Amid the growing demand for digital transformation, Cognizant has begun gearing up with serious dry powder (cash reserves) to grow and expand its capabilities in areas such as engineering research & development (ER&D), cloud, and AI. Ravi Kumar is betting on the physical manifestation of AI adoption, be it autonomous technologies or robotics.
“We are building an industry engineering tower around manufacturing, automotive, industrial, aerospace, and that is a muscle I’m determined to build,” he says.

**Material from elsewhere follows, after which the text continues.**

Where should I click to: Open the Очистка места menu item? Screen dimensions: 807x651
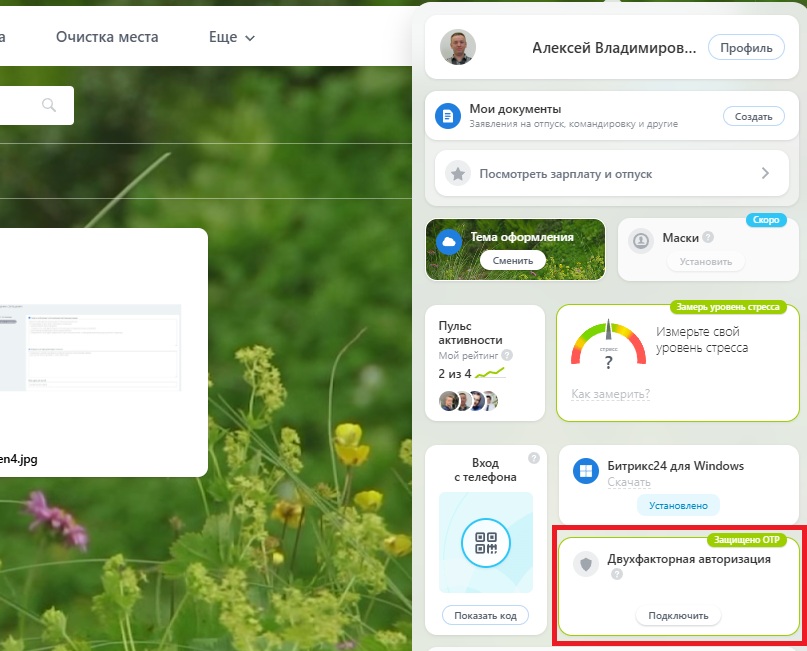pos(107,37)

In 2024, Cognizant made a bold bet: it acquired Cincinnati-based digital engineering firm Belcan, LLC for nearly $1.3 billion in cash and stock to enhance its core engineering offering. “They do a lot of work for Tier I aircraft manufacturers and aircraft engine manufacturers. We think there’ll be a significant play for data,” he says.

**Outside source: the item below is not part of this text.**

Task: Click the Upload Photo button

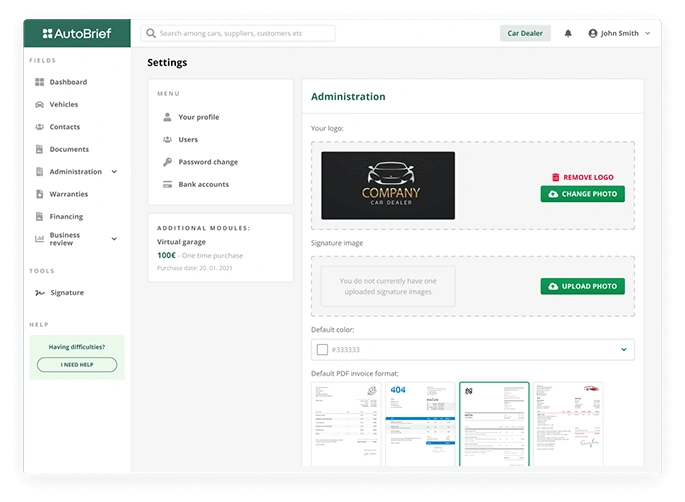Action: pyautogui.click(x=582, y=286)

Over the past three years, Cognizant bought a bunch of firms, including Colorado-based Thirdera — a ServiceNow partner that specialises in advisory, implementation, and optimisation solutions. Last year, it acquired 3Cloud, a gold-certified Microsoft Azure technology consulting firm that provides cloud strategy, design, implementation, and managed services to clients across banking and financial services, healthcare, technology, and consumer sectors.
The AI advancements notwithstanding, Cognizant continues to place people as the core drivers of tech transformation. In 2023, it launched the Synapse programme to build a high-quality, skilled workforce proficient in emerging technologies. The plan is to train two million people globally by 2030.
According to the company’s latest data, in 2025, it had nearly 260,000 employees skilled in GenAI. It rolled out 35,000 promotions this year and more than 110,000 in the past three years. Its latest headcount stood at 351,600 with more than two-thirds based in India.
So, what is Ravi Kumar’s thesis for the AI world when it comes to skilling? The future of skills will be more interdisciplinary than deep expertise. “If you’re a biologist, you could do better drug discovery if you’ve skills around AI technologies. If you’re a historian, you have a better shot at the future; you could be a futurist if you actually embed tooling into the work you do. If you are a finance manager, how you do accounts, how you close your books are going to be very different in the future using AI technologies.”
It’s safe to say, Cognizant is back in the game with Ravi Kumar at the helm. Attrition is within the industry range. The CEO attributes this revival to a combination of factors — good teamwork, embracing changes, identifying and spotting opportunities, and investing in them. And most importantly, taking bold bets.
“You know, if 2025 was a breakout year for us, 2026 is going to be a year of bold bets”, says a visibly excited Ravi Kumar. This year, the focus will be on solving the AI velocity gap, or the gap between massive infrastructure spending of the past few years and business value realisation for clients. He believes that the methodologies and tools to harness AI is only emerging, and the value to enterprises hasn’t drifted yet.
Is a possible India listing on the cards? After all, the management did touch upon the topic in the last earnings call. The CEO thinks it is an endeavour to tap into the investor base where tech services are a mainstream industry. “We don’t know where it (the public listing) will go, but we will at least attempt to see whether it is possible,” he clarifies. Market watchers may agree; brokerages like Nomura maintain a buy on the stock — Cognizant is one of the top IT picks. Recently, William Blair’s research division upgraded Cognizant to ‘outperform’ from ‘market perform’ without a price target after hosting meetings with the management that sees a “new phase of growth and profitability,” driven by an accelerated AI-focussed strategy.
No doubt, Cognizant timed its comeback story well to ride the AI wave under Ravi Kumar’s leadership.